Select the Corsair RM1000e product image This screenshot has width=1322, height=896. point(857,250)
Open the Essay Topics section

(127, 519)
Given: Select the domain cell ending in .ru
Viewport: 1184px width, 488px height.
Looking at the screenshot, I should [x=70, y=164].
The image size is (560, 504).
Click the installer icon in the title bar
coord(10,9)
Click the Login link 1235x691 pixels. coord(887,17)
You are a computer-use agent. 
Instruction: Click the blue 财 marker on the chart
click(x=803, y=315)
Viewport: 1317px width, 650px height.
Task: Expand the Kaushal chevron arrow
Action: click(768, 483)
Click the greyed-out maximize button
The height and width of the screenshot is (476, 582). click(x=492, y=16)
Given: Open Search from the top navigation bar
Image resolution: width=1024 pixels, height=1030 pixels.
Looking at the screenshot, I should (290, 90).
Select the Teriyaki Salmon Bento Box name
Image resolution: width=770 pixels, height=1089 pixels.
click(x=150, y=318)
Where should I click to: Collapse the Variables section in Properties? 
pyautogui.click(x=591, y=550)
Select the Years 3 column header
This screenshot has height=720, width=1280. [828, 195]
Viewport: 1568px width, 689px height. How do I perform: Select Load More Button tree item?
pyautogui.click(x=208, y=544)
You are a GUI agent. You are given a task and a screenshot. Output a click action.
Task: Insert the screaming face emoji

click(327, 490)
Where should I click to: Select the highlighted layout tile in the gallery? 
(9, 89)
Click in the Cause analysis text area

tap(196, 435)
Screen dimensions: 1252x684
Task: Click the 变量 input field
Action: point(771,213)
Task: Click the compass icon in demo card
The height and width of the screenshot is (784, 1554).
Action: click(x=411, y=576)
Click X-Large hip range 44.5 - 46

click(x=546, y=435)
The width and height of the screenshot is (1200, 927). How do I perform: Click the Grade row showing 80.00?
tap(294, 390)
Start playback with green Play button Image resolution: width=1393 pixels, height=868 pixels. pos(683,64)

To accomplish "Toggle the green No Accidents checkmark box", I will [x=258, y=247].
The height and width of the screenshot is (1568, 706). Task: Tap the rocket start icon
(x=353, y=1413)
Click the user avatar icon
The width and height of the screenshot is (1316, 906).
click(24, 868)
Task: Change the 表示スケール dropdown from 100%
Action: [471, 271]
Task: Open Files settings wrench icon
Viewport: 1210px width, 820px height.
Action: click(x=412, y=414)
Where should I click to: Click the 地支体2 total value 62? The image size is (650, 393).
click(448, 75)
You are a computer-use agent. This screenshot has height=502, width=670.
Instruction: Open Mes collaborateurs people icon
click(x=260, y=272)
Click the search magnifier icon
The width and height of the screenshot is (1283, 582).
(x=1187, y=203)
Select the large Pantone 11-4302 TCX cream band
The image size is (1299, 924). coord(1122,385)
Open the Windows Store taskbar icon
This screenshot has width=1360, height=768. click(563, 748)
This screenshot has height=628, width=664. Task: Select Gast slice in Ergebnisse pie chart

▸ Exercise directions
Reproduce every one of the rows above verbatim, changing nothing.

▸ Complete response
Select the Corsair RM1000e product image This screenshot has width=1322, height=896. point(857,250)
Open the Essay Topics section

(127, 519)
Given: Select the domain cell ending in .ru
Viewport: 1184px width, 488px height.
Looking at the screenshot, I should [x=70, y=164].
The image size is (560, 504).
Click the installer icon in the title bar
coord(10,9)
Click the Login link 1235x691 pixels. coord(887,17)
You are a computer-use agent. 
Instruction: Click the blue 财 marker on the chart
click(x=803, y=315)
Viewport: 1317px width, 650px height.
Task: Expand the Kaushal chevron arrow
Action: click(768, 483)
Click the greyed-out maximize button
The height and width of the screenshot is (476, 582). click(x=492, y=16)
Given: Open Search from the top navigation bar
Image resolution: width=1024 pixels, height=1030 pixels.
Looking at the screenshot, I should (290, 90).
Select the Teriyaki Salmon Bento Box name
Image resolution: width=770 pixels, height=1089 pixels.
click(x=150, y=318)
Where should I click to: Collapse the Variables section in Properties? 
pyautogui.click(x=591, y=550)
Select the Years 3 column header
This screenshot has height=720, width=1280. [828, 195]
Viewport: 1568px width, 689px height. How do I perform: Select Load More Button tree item?
pyautogui.click(x=208, y=544)
You are a GUI agent. You are given a task and a screenshot. Output a click action.
Task: Insert the screaming face emoji

click(327, 490)
Where should I click to: Select the highlighted layout tile in the gallery? 
(9, 89)
Click in the Cause analysis text area

tap(196, 435)
Screen dimensions: 1252x684
Task: Click the 变量 input field
Action: point(771,213)
Task: Click the compass icon in demo card
The height and width of the screenshot is (784, 1554).
Action: click(x=411, y=576)
Click X-Large hip range 44.5 - 46

click(x=546, y=435)
The width and height of the screenshot is (1200, 927). How do I perform: Click the Grade row showing 80.00?
tap(294, 390)
Start playback with green Play button Image resolution: width=1393 pixels, height=868 pixels. pos(683,64)

To accomplish "Toggle the green No Accidents checkmark box", I will [x=258, y=247].
The height and width of the screenshot is (1568, 706). Task: Tap the rocket start icon
(x=353, y=1413)
Click the user avatar icon
The width and height of the screenshot is (1316, 906).
click(24, 868)
Task: Change the 表示スケール dropdown from 100%
Action: [471, 271]
Task: Open Files settings wrench icon
Viewport: 1210px width, 820px height.
Action: click(x=412, y=414)
Where should I click to: Click the 地支体2 total value 62? The image size is (650, 393).
click(448, 75)
You are a computer-use agent. This screenshot has height=502, width=670.
Instruction: Open Mes collaborateurs people icon
click(x=260, y=272)
Click the search magnifier icon
The width and height of the screenshot is (1283, 582).
(x=1187, y=203)
Select the large Pantone 11-4302 TCX cream band
The image size is (1299, 924). coord(1122,385)
Open the Windows Store taskbar icon
This screenshot has width=1360, height=768. click(563, 748)
This screenshot has height=628, width=664. Task: Select Gast slice in Ergebnisse pie chart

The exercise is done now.